Sorry if this isn’t clear - but for example to search for a regiment/name/address and be able to find some of the matches??
Is this something a search can do?? Sorry bit clueless. Thank you for any help

This project sounds really interesting. Off the top of my head, there are two potential ways you could accomplish this:-

You could setup an individual page for each soldier and include a full writeup for each. Within the RW Page Inspector, create some new meta tags like this:

<meta name="regiment" content="Royal Guards">
<meta name="name" content="John Smith">
<meta name="address" content="No. 6, Garden Cottages, Oxford">

(It would look a lot less cryptic in RW, because you have a proper interface to feed this data through).

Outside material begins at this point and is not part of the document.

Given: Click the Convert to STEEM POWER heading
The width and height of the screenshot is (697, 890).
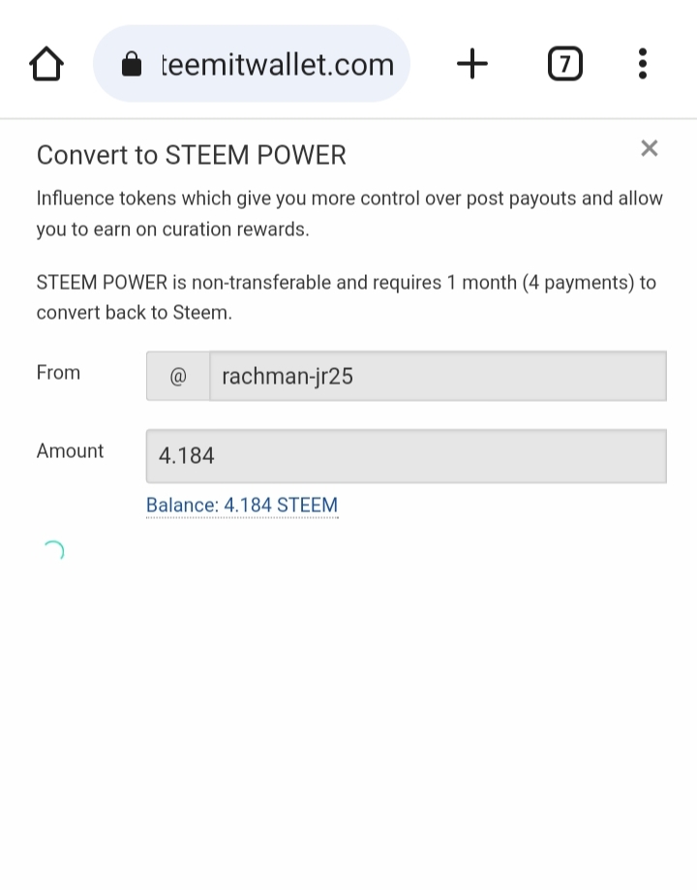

Essentially these give you a method to ‘tag’ each page (each soldier) with additional information. RapidSearch Live can be configured to index this information, so that it becomes searchable in your search results. Continue to add the full body of content for each soldier in the main page area, including their stories, documents, papers etc. This offers users the ability to search for a soldier, but click a link and navigate to their full ‘page’. 109 pages would not be too much to ask of RapidSearch Live and potentially you could include the photograph of the soldier as the OG:image too - so it shows in the search results.

If you don’t think there is enough information to warrant creating individual pages for each soldier, another option is to use a stack like Filter. Again this would let you ‘tag’ each soldier with different information. But rather than storing the soldier information on separate webpages, it would all be stored on one page, as a long continual list. A user could use the search boxes or buttons to filter and reduce the number of entries shown.

Incidentally, I only learnt about a week ago (from someone in my own family doing some research) of a relative of mine who was killed in the Capture of Schwaben Redoubt and buried at Ancre British Cemetery. It’s very topical at the moment. I’d be happy to help you further.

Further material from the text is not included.